On his favourite soundtracks...
"I love soundtracks! To name a few of my favourites, there's Jean-Luc Godard’s Contempt, Vangelis’ Blade Runner and Once Upon a Time in America by Ennio Morricone. I think those are really amazing sound scores."

On deciding to become a filmmaker...
"I think that decision came later in my early life, when I was around 19 or 20 years old. That was when I began to consider it, not super clearly but I was playing with the idea. There wasn't one moment or one film that made me realise this; I have many films that I saw in that period. I’m not the kind of director who can say, ‘I remember at four years old I saw this and that’ – I have never been so clear. I wish I could be but I don't really know where things come from in my life: it’s a blur of experiences."

On being the youngest of five children...
"I think, being the last one, my parents didn’t pay me a lot of attention.

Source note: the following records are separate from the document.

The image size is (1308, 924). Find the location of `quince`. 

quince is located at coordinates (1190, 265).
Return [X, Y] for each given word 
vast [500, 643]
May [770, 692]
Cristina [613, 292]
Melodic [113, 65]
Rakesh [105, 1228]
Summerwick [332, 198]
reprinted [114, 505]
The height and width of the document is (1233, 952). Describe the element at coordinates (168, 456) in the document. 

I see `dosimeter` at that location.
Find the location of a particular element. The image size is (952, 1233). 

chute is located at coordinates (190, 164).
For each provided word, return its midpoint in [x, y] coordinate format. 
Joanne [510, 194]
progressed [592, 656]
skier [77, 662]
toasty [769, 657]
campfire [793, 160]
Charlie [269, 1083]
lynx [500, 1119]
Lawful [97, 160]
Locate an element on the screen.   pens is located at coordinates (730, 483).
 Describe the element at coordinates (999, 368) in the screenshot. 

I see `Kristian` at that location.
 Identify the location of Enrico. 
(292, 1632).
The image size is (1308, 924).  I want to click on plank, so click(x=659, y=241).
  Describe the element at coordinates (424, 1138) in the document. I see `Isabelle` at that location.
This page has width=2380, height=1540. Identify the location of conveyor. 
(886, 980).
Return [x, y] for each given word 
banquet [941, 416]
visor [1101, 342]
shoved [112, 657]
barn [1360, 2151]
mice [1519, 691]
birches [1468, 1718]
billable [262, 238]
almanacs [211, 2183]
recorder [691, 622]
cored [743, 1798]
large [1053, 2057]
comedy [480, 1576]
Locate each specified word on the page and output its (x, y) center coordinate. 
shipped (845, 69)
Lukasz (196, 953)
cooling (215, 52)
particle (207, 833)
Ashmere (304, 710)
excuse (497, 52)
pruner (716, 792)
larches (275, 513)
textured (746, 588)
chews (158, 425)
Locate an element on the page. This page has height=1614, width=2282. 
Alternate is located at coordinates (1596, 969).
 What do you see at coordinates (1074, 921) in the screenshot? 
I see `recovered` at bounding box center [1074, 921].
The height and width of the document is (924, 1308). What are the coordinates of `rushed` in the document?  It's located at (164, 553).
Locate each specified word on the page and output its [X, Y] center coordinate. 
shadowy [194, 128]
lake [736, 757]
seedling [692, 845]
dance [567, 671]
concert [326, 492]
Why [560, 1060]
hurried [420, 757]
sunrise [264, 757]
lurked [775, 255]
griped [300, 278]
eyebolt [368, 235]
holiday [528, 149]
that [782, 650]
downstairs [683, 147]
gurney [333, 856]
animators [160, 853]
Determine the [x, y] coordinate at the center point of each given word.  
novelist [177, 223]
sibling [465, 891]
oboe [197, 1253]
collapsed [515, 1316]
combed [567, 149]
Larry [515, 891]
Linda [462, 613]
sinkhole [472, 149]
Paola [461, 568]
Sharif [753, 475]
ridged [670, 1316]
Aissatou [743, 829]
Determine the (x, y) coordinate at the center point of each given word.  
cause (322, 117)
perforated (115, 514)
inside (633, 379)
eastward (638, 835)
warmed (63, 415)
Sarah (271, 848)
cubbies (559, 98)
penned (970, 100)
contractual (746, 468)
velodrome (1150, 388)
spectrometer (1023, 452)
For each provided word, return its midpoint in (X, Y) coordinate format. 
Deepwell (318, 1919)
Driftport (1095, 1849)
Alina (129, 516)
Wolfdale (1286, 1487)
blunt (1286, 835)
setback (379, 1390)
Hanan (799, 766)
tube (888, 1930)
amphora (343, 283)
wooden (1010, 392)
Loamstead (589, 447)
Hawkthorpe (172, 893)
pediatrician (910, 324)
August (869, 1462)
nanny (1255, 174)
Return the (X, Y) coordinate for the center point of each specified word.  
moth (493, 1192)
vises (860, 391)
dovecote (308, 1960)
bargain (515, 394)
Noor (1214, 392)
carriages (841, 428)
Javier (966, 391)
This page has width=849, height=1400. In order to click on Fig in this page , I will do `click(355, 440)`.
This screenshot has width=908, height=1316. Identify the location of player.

For the good and for the bad. You need attention, so that’s the bad side, and the good is that I wasn't as taken care of as my sisters and brothers, so in a way I was a little bit more free. I am absolutely different from all my family – I’m the only one who does what I do, and who has chosen this kind of career. Does my position really mean something? I don’t know... I guess yes, maybe it stemmed from wanting to prove myself as a little boy, to prove I will do better."

On Hollywood vs independent cinema...
"I miss making independent films, I do, but I honestly have nothing in my mind now. The only thing I'm dreaming of is going into a cave like a bear and hibernating for six months."

The Revenant is in cinemas nationwide from today.